But in all those years since hearing my cousin say I was going to struggle with my weight, never once did I stop and truly think about what that actually meant.
You see, for the past 25 years since my first diet, I have been focusing on my relationship with food. Why I eat when I eat. Why I choose to eat the things do. What makes me feel good, what makes me feel crap, why I eat when I am sad or when I'm happy, why I don't stop when I'm full etc, etc.
In all that time it never occurred to me that perhaps I am focusing on the wrong thing.
I have thought about my weight for hours and days over my lifetime.

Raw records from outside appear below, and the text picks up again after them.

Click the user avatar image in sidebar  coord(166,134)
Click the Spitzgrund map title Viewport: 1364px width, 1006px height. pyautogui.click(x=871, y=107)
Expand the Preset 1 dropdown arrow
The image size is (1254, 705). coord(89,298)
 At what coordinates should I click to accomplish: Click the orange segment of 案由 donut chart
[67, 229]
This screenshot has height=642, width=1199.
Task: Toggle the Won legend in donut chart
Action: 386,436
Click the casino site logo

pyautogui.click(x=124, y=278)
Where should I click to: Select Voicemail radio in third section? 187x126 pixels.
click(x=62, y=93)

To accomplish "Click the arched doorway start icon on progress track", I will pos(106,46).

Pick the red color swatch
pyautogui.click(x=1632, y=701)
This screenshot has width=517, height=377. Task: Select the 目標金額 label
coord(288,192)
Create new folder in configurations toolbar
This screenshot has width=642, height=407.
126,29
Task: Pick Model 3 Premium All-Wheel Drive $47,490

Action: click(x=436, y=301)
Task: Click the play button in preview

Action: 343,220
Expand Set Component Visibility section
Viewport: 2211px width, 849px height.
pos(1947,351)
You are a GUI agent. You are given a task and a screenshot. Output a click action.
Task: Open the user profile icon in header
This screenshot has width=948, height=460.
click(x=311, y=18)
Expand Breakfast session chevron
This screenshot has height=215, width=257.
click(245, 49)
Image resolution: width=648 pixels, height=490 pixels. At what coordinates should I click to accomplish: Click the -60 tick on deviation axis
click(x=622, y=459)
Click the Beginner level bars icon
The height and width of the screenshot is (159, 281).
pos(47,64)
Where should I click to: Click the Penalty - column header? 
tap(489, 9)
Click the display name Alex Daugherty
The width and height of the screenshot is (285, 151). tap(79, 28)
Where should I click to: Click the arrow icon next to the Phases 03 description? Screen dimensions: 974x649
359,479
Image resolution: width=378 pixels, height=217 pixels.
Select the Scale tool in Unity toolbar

I have stared at those scales and been happy or sad depending on the numbers I saw because some chart tells me what my number should be, but the truth is that no matter how low or how high that number has been - my feeling about myself has always been the same.
Even at my lowest weight when I was wearing tiny Guess jeans and totally rocking a bikini, even then I did not like my body.
I did not feel comfortable in my own skin. I was ashamed and embarrassed and I felt something about it was wrong. Whether is was my big breasts which were never perky, or my chicken wings, or the fact my stomach was never really flat, whatever it was - was enough to make me think it still wasn't good enough.
I read recently that 91% of women do not like their bodies. That means that the majority of women you know right now are in some way unhappy with how they look.
How crazy is that?
This unhappiness which I too am ill with, has effected so many aspects of my life, from trivial to significant. Stuff like what I wear is determined by what I think will look okay on me, rather than what I actually like and want to wear. My confidence as a women, participating in sport activities I love like swimming in public forums, my sex life and so many other things.
All because I never really asked the right questions, never really looked in the right direction.
Well I am finally seeing the light.
I am finally seeing the beauty from within that people speak about. The fact that my body is a tool and not an object. The fact that it is the only body I have and it deserves to be loved for everything it has done and is still doing for me. The fact that I cannot teach my own daughters self love until I find self love myself. And the fact that the only real source of pressure to look any different from how I look is coming from me.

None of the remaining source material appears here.